I have two thoughts that are totally different.
1. Scalia argues, “As soon as the discussion goes beyond the
issue of whether the Constitution is static, the evolutionists divide into as
many camps as there are individual views of the good, the true, the beautiful.
I think that is inevitably so, which means that evolutionism is simply not a
practical constitutional philosophy” (45). But could textualism be just as
impractical, leveling evolutionism and textualism to the same philosophical plane?
Debate about what is good is important. Maybe this is sacrilegious to
constitutional law and has too dramatic consequences, but it is possible that
the Founding Fathers were not perfect human beings who were infinitely smarter
than anyone that exists now. Maybe their conception of good, is not a perfect
conception, and, thus, we should revise it.
If this is a reasonable assumption, then debate over what is good is
important. Can we diverge from what the Founding Father thought of as good, if
it seems impractical, in order to pursue our own conception of good, if we deem
it best for society?
2. Scalia remarks that we can reasonably assume that
handwritten letters are protected under the First Amendment as speech and press
“stand as sort of synecdoche for the whole” (38). Reasonable assumptions are permissible. When
does reasonable assumptions become gross interpretations? As Dworkin asks, “Why is [Scalia] so sure
that the Equal Protection Clause did not always forbid discrimination on the
grounds of age, property, or sex?”. Reasonability and reasonable assumption
stand at either side of his spectrum, but Scalia never points out where the
tipping point is.
On your second point, I too think Scalia's usage of the "reasonable" is unqualified. A claim that some understanding is "reasonable" without any larger justification as to why it is so (based on societal conceptions, a larger account, etc.) does not carry such force. Accordingly, Scalia's language (at parts, like here) weakens his overall account. The historical evidence as to what the founders intended or how society would perceive certain texts is necessary for each conclusion that Scalia makes because his broader reasoning is so rested in these conceptions. I think that the case of the Equal Protection Clause reflects this issue because he appears to be both advocating for a changing conception of the clause but denying that its fundamental meaning had not changed.

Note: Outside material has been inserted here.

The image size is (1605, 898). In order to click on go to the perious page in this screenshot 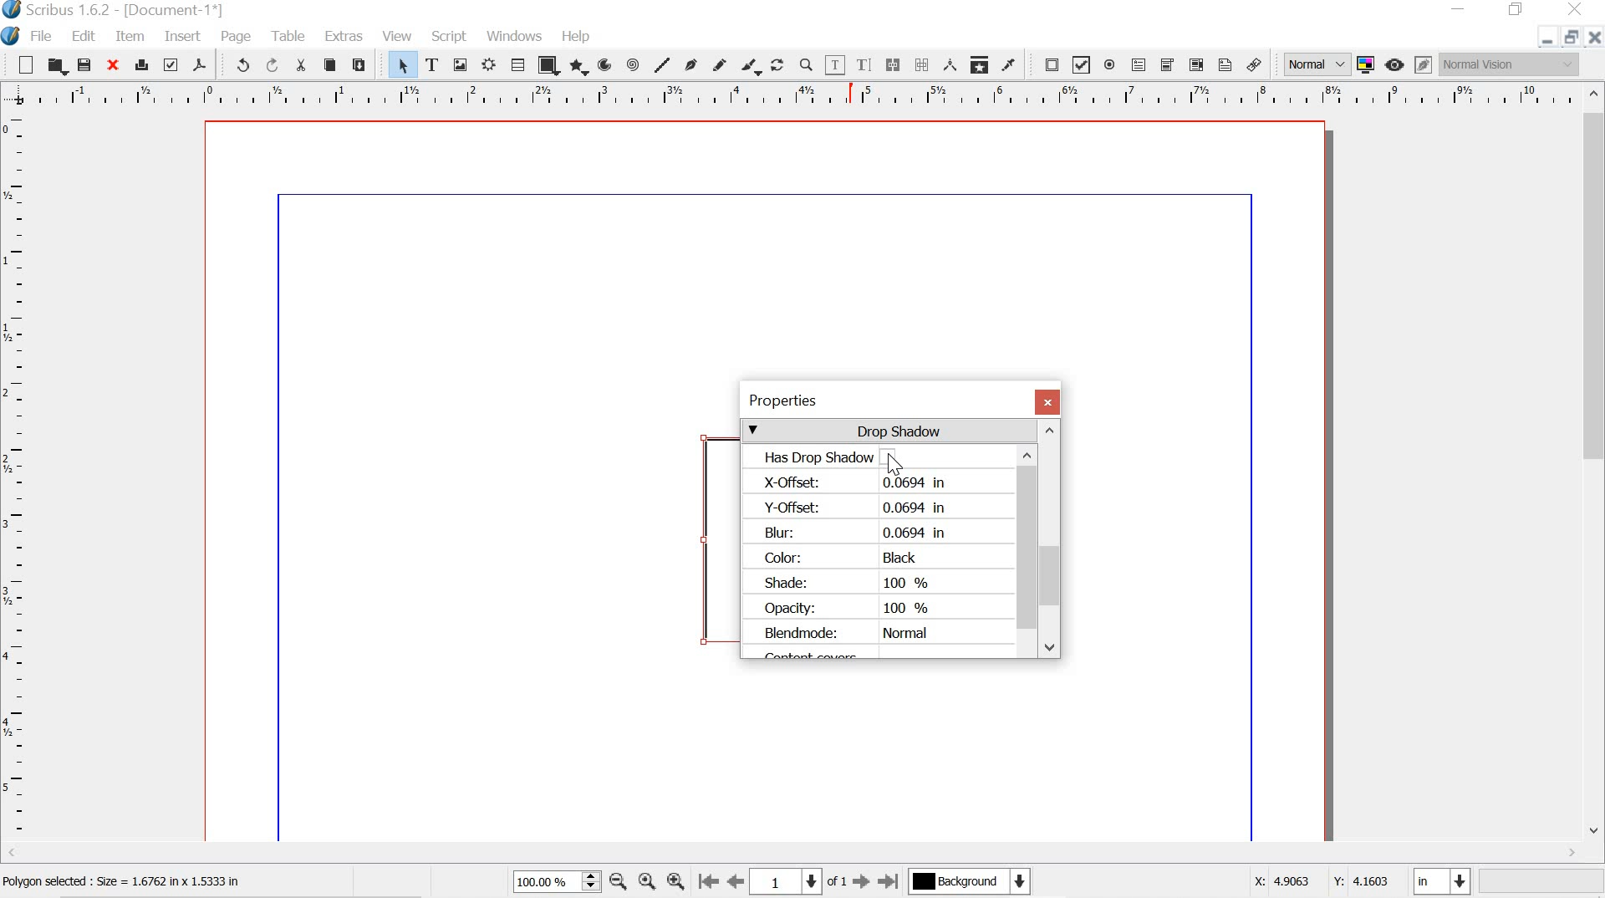, I will do `click(738, 883)`.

ReplyDeleteI think Scalia judges what's reasonable and what isn't based largely on context. He bases what "discrimination" means under the Equal Protection Clause based on what was considered to be discriminatory at the time of its creation. I think it's important to note that Scalia actually says that the Equal Protection Clause does not allow discrimination on sex, age, etc., but that it does allow what we today might think are discriminatory practices because those practices WEREN'T considered discriminatory at the time of the Clause's authoring.
ReplyDeleteI agree with Francesca's comment about the unqualified use of the word "reasonable". One of my main thoughts during these readings was how important certain words are and their definitions. Words can often be ambiguous and I think "reasonable" is definitely one of those words. Scalia's definition of reasonability could be different from others' definitions and thus different parties can make different "reasonable" assumptions about the same language. For example, Dworkin's discussion of "cruel and unreasonable" punishment works through multiple interpretations of this language. I would say that any of these interpretations could probably be determined "reasonable" but it is clear that Scalia would not agree with all the various interpretations of this language. He writes that "words do have a limited range of meaning and no interpretation that goes beyond that range is permissible," but I would argue that Dworkin's comparison between semantic-originalist and expectation-originalist interpretations of "cruel and unusual" seem to be within a "range of meaning" for those words. I know that I kind of tweak Scalia's use of reasonableness in my comment here, as he is talking more about contextual meaning of words and Dworkin is talking about historical meanings but I think this demonstrates that "reasonable assumption" to justify an interpretation does not seem very strong.
ReplyDeleteAnna, on your first point, I think that Scalia is just not concerned with whether the constitutional principles laid down or good or bad. What matters is what people who ratified the document thought they were agreeing to, and the role of judges in interpreting that agreement. If society wanted to move to a new conception of what is societally good, they could definitely do that, but through the legislature and not the courts.
ReplyDeleteI totally agree.But I am not so much concerned with these legal processes. I think what I am curious about is why that agreement should still have standing 200+ years later. What can be gained from textualism that adds value to constitutional law that is so much better than the advantages of The Living Constitution" perspective? Why force an ancient document to fit our current value systems and ideology at all?